__Work request__: All of the entries below must be copied out exactly.

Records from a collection
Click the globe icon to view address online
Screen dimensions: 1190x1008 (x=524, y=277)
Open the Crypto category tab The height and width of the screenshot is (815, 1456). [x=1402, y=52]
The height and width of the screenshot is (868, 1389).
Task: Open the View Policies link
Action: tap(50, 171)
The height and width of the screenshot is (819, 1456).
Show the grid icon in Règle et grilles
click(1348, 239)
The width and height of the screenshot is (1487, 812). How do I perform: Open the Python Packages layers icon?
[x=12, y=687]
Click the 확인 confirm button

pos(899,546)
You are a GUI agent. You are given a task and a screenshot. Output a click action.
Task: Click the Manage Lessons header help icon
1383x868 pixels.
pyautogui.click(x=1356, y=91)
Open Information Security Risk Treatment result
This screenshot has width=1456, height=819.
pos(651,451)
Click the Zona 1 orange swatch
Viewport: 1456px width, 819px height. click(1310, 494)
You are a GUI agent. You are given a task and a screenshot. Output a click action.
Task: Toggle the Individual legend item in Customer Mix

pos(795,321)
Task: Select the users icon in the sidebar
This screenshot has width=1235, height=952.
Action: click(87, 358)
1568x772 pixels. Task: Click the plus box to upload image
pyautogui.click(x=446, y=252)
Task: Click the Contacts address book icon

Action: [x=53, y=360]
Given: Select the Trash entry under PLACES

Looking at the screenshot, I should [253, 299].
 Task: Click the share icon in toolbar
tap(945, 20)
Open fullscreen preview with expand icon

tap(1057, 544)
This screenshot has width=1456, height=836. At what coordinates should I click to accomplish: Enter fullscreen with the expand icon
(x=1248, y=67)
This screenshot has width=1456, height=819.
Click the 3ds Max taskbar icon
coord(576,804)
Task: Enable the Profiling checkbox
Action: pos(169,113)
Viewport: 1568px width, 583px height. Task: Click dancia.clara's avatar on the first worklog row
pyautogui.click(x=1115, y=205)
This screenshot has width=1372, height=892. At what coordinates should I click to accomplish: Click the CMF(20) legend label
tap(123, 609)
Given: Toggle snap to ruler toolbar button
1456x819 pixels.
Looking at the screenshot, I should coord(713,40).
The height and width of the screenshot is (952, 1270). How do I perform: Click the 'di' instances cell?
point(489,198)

__Answer section__:
Click the globe icon to view address online
Screen dimensions: 1190x1008 (x=524, y=277)
Open the Crypto category tab The height and width of the screenshot is (815, 1456). [x=1402, y=52]
The height and width of the screenshot is (868, 1389).
Task: Open the View Policies link
Action: tap(50, 171)
The height and width of the screenshot is (819, 1456).
Show the grid icon in Règle et grilles
click(1348, 239)
The width and height of the screenshot is (1487, 812). How do I perform: Open the Python Packages layers icon?
[x=12, y=687]
Click the 확인 confirm button

pos(899,546)
You are a GUI agent. You are given a task and a screenshot. Output a click action.
Task: Click the Manage Lessons header help icon
1383x868 pixels.
pyautogui.click(x=1356, y=91)
Open Information Security Risk Treatment result
This screenshot has width=1456, height=819.
pos(651,451)
Click the Zona 1 orange swatch
Viewport: 1456px width, 819px height. click(1310, 494)
You are a GUI agent. You are given a task and a screenshot. Output a click action.
Task: Toggle the Individual legend item in Customer Mix

pos(795,321)
Task: Select the users icon in the sidebar
This screenshot has width=1235, height=952.
Action: click(87, 358)
1568x772 pixels. Task: Click the plus box to upload image
pyautogui.click(x=446, y=252)
Task: Click the Contacts address book icon

Action: [x=53, y=360]
Given: Select the Trash entry under PLACES

Looking at the screenshot, I should [253, 299].
 Task: Click the share icon in toolbar
tap(945, 20)
Open fullscreen preview with expand icon

tap(1057, 544)
This screenshot has width=1456, height=836. At what coordinates should I click to accomplish: Enter fullscreen with the expand icon
(x=1248, y=67)
This screenshot has width=1456, height=819.
Click the 3ds Max taskbar icon
coord(576,804)
Task: Enable the Profiling checkbox
Action: pos(169,113)
Viewport: 1568px width, 583px height. Task: Click dancia.clara's avatar on the first worklog row
pyautogui.click(x=1115, y=205)
This screenshot has width=1372, height=892. At what coordinates should I click to accomplish: Click the CMF(20) legend label
tap(123, 609)
Given: Toggle snap to ruler toolbar button
1456x819 pixels.
Looking at the screenshot, I should coord(713,40).
The height and width of the screenshot is (952, 1270). How do I perform: Click the 'di' instances cell?
point(489,198)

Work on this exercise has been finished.